§ **PROBLEM TO SOLVE**:
Each record needs to be echoed exactly; can you do that?

Stored data
----------------------------------------
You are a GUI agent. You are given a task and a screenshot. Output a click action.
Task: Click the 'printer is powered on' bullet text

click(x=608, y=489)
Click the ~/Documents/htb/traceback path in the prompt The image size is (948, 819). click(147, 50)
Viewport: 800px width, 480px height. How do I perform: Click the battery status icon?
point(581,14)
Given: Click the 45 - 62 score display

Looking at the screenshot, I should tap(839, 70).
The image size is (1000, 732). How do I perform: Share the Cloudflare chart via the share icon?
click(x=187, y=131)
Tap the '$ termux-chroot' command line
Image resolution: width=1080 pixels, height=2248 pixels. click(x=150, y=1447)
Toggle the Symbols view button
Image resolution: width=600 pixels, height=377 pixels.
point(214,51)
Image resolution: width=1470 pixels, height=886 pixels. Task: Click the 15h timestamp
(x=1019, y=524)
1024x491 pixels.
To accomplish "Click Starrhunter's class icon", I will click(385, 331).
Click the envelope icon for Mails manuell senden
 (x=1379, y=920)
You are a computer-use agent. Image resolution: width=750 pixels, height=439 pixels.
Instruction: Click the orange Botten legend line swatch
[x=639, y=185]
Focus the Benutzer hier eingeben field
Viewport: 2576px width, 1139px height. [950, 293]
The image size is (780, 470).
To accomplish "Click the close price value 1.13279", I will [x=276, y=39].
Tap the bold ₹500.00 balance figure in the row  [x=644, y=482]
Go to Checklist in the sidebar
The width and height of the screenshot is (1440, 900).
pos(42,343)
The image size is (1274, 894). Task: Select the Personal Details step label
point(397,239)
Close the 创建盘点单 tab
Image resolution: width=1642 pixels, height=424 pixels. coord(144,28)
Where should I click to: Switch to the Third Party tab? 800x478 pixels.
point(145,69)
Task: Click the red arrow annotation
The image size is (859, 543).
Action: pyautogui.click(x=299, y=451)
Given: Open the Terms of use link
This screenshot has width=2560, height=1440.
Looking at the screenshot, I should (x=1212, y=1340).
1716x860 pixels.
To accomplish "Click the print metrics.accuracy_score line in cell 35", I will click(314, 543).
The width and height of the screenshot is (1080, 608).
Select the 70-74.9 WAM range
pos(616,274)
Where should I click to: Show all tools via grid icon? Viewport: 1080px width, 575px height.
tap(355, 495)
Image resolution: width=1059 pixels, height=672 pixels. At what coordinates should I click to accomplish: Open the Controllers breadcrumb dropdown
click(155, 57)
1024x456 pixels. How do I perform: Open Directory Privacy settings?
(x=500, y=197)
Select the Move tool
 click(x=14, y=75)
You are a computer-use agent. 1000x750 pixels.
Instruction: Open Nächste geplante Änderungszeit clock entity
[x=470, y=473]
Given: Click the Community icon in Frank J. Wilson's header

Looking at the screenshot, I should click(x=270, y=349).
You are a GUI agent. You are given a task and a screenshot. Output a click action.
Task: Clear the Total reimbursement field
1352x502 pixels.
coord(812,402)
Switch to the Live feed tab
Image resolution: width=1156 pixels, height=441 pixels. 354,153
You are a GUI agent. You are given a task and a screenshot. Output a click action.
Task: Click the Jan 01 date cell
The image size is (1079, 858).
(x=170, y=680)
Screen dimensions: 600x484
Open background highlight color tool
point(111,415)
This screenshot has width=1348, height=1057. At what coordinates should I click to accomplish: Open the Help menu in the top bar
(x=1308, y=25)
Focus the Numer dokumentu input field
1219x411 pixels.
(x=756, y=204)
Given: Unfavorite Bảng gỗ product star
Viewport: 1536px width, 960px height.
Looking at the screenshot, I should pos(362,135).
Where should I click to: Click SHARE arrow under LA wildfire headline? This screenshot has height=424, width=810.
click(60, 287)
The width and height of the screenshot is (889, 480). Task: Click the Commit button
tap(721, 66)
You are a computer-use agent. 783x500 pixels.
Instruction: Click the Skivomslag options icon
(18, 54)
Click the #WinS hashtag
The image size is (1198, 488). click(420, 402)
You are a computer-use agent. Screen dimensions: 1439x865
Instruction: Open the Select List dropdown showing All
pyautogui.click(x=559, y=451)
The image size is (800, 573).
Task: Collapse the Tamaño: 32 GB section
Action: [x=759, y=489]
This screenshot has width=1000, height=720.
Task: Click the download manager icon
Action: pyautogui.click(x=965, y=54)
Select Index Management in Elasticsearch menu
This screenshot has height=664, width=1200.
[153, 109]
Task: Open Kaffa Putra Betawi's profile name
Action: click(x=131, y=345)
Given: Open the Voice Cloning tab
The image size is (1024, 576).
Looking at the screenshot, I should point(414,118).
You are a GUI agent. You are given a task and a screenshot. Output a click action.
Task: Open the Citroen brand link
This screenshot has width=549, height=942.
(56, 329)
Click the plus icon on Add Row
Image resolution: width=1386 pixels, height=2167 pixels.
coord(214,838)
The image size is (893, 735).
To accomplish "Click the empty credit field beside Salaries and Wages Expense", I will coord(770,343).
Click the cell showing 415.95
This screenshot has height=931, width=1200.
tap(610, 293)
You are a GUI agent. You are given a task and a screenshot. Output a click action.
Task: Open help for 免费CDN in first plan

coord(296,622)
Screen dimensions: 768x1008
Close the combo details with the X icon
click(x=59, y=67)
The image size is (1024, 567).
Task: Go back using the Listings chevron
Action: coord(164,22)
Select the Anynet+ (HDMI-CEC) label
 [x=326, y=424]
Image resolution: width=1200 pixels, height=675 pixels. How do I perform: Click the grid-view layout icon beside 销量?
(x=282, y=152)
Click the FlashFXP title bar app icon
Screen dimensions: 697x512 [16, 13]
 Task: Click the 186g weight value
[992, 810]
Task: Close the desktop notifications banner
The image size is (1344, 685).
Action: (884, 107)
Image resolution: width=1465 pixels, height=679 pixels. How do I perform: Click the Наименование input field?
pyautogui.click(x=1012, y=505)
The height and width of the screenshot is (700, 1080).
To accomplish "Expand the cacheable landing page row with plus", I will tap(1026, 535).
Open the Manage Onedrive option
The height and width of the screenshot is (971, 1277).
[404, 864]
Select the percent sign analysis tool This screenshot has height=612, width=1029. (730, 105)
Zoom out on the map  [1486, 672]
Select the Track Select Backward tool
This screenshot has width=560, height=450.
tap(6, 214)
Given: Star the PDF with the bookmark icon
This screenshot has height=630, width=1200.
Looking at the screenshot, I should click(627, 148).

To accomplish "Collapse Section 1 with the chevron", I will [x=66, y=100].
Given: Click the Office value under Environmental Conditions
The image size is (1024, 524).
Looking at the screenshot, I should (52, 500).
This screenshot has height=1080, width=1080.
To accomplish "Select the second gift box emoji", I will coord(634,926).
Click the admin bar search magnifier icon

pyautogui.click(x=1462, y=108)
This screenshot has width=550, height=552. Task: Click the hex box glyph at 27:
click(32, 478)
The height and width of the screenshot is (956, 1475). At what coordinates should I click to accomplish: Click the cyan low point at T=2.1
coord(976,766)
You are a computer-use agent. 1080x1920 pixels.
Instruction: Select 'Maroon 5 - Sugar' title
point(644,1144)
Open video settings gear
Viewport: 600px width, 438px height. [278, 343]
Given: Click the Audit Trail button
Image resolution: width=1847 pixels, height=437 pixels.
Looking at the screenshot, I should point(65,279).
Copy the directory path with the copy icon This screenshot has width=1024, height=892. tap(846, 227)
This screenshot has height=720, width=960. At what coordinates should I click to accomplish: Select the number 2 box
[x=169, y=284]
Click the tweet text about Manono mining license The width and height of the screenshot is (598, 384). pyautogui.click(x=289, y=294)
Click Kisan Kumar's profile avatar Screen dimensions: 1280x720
----------------------------------------
§ **EXERCISE RESULT**:
You are a GUI agent. You are given a task and a screenshot. Output a click action.
Task: Click the 'printer is powered on' bullet text

click(x=608, y=489)
Click the ~/Documents/htb/traceback path in the prompt The image size is (948, 819). click(147, 50)
Viewport: 800px width, 480px height. How do I perform: Click the battery status icon?
point(581,14)
Given: Click the 45 - 62 score display

Looking at the screenshot, I should tap(839, 70).
The image size is (1000, 732). How do I perform: Share the Cloudflare chart via the share icon?
click(x=187, y=131)
Tap the '$ termux-chroot' command line
Image resolution: width=1080 pixels, height=2248 pixels. click(x=150, y=1447)
Toggle the Symbols view button
Image resolution: width=600 pixels, height=377 pixels.
point(214,51)
Image resolution: width=1470 pixels, height=886 pixels. Task: Click the 15h timestamp
(x=1019, y=524)
1024x491 pixels.
To accomplish "Click Starrhunter's class icon", I will click(385, 331).
Click the envelope icon for Mails manuell senden
 (x=1379, y=920)
You are a computer-use agent. Image resolution: width=750 pixels, height=439 pixels.
Instruction: Click the orange Botten legend line swatch
[x=639, y=185]
Focus the Benutzer hier eingeben field
Viewport: 2576px width, 1139px height. [950, 293]
The image size is (780, 470).
To accomplish "Click the close price value 1.13279", I will [x=276, y=39].
Tap the bold ₹500.00 balance figure in the row  [x=644, y=482]
Go to Checklist in the sidebar
The width and height of the screenshot is (1440, 900).
pos(42,343)
The image size is (1274, 894). Task: Select the Personal Details step label
point(397,239)
Close the 创建盘点单 tab
Image resolution: width=1642 pixels, height=424 pixels. coord(144,28)
Where should I click to: Switch to the Third Party tab? 800x478 pixels.
point(145,69)
Task: Click the red arrow annotation
The image size is (859, 543).
Action: pyautogui.click(x=299, y=451)
Given: Open the Terms of use link
This screenshot has width=2560, height=1440.
Looking at the screenshot, I should (x=1212, y=1340).
1716x860 pixels.
To accomplish "Click the print metrics.accuracy_score line in cell 35", I will click(314, 543).
The width and height of the screenshot is (1080, 608).
Select the 70-74.9 WAM range
pos(616,274)
Where should I click to: Show all tools via grid icon? Viewport: 1080px width, 575px height.
tap(355, 495)
Image resolution: width=1059 pixels, height=672 pixels. At what coordinates should I click to accomplish: Open the Controllers breadcrumb dropdown
click(155, 57)
1024x456 pixels. How do I perform: Open Directory Privacy settings?
(x=500, y=197)
Select the Move tool
 click(x=14, y=75)
You are a computer-use agent. 1000x750 pixels.
Instruction: Open Nächste geplante Änderungszeit clock entity
[x=470, y=473]
Given: Click the Community icon in Frank J. Wilson's header

Looking at the screenshot, I should click(x=270, y=349).
You are a GUI agent. You are given a task and a screenshot. Output a click action.
Task: Clear the Total reimbursement field
1352x502 pixels.
coord(812,402)
Switch to the Live feed tab
Image resolution: width=1156 pixels, height=441 pixels. 354,153
You are a GUI agent. You are given a task and a screenshot. Output a click action.
Task: Click the Jan 01 date cell
The image size is (1079, 858).
(x=170, y=680)
Screen dimensions: 600x484
Open background highlight color tool
point(111,415)
This screenshot has width=1348, height=1057. At what coordinates should I click to accomplish: Open the Help menu in the top bar
(x=1308, y=25)
Focus the Numer dokumentu input field
1219x411 pixels.
(x=756, y=204)
Given: Unfavorite Bảng gỗ product star
Viewport: 1536px width, 960px height.
Looking at the screenshot, I should pos(362,135).
Where should I click to: Click SHARE arrow under LA wildfire headline? This screenshot has height=424, width=810.
click(60, 287)
The width and height of the screenshot is (889, 480). Task: Click the Commit button
tap(721, 66)
You are a computer-use agent. 783x500 pixels.
Instruction: Click the Skivomslag options icon
(18, 54)
Click the #WinS hashtag
The image size is (1198, 488). click(420, 402)
You are a computer-use agent. Screen dimensions: 1439x865
Instruction: Open the Select List dropdown showing All
pyautogui.click(x=559, y=451)
The image size is (800, 573).
Task: Collapse the Tamaño: 32 GB section
Action: [x=759, y=489]
This screenshot has width=1000, height=720.
Task: Click the download manager icon
Action: pyautogui.click(x=965, y=54)
Select Index Management in Elasticsearch menu
This screenshot has height=664, width=1200.
[153, 109]
Task: Open Kaffa Putra Betawi's profile name
Action: click(x=131, y=345)
Given: Open the Voice Cloning tab
The image size is (1024, 576).
Looking at the screenshot, I should point(414,118).
You are a GUI agent. You are given a task and a screenshot. Output a click action.
Task: Open the Citroen brand link
This screenshot has width=549, height=942.
(56, 329)
Click the plus icon on Add Row
Image resolution: width=1386 pixels, height=2167 pixels.
coord(214,838)
The image size is (893, 735).
To accomplish "Click the empty credit field beside Salaries and Wages Expense", I will coord(770,343).
Click the cell showing 415.95
This screenshot has height=931, width=1200.
tap(610, 293)
You are a GUI agent. You are given a task and a screenshot. Output a click action.
Task: Open help for 免费CDN in first plan

coord(296,622)
Screen dimensions: 768x1008
Close the combo details with the X icon
click(x=59, y=67)
The image size is (1024, 567).
Task: Go back using the Listings chevron
Action: coord(164,22)
Select the Anynet+ (HDMI-CEC) label
 [x=326, y=424]
Image resolution: width=1200 pixels, height=675 pixels. How do I perform: Click the grid-view layout icon beside 销量?
(x=282, y=152)
Click the FlashFXP title bar app icon
Screen dimensions: 697x512 [16, 13]
 Task: Click the 186g weight value
[992, 810]
Task: Close the desktop notifications banner
The image size is (1344, 685).
Action: (884, 107)
Image resolution: width=1465 pixels, height=679 pixels. How do I perform: Click the Наименование input field?
pyautogui.click(x=1012, y=505)
The height and width of the screenshot is (700, 1080).
To accomplish "Expand the cacheable landing page row with plus", I will tap(1026, 535).
Open the Manage Onedrive option
The height and width of the screenshot is (971, 1277).
[404, 864]
Select the percent sign analysis tool This screenshot has height=612, width=1029. (730, 105)
Zoom out on the map  [1486, 672]
Select the Track Select Backward tool
This screenshot has width=560, height=450.
tap(6, 214)
Given: Star the PDF with the bookmark icon
This screenshot has height=630, width=1200.
Looking at the screenshot, I should click(627, 148).

To accomplish "Collapse Section 1 with the chevron", I will [x=66, y=100].
Given: Click the Office value under Environmental Conditions
The image size is (1024, 524).
Looking at the screenshot, I should (52, 500).
This screenshot has height=1080, width=1080.
To accomplish "Select the second gift box emoji", I will coord(634,926).
Click the admin bar search magnifier icon

pyautogui.click(x=1462, y=108)
This screenshot has width=550, height=552. Task: Click the hex box glyph at 27:
click(32, 478)
The height and width of the screenshot is (956, 1475). At what coordinates should I click to accomplish: Click the cyan low point at T=2.1
coord(976,766)
You are a computer-use agent. 1080x1920 pixels.
Instruction: Select 'Maroon 5 - Sugar' title
point(644,1144)
Open video settings gear
Viewport: 600px width, 438px height. [278, 343]
Given: Click the Audit Trail button
Image resolution: width=1847 pixels, height=437 pixels.
Looking at the screenshot, I should point(65,279).
Copy the directory path with the copy icon This screenshot has width=1024, height=892. tap(846, 227)
This screenshot has height=720, width=960. At what coordinates should I click to accomplish: Select the number 2 box
[x=169, y=284]
Click the tweet text about Manono mining license The width and height of the screenshot is (598, 384). pyautogui.click(x=289, y=294)
Click Kisan Kumar's profile avatar Screen dimensions: 1280x720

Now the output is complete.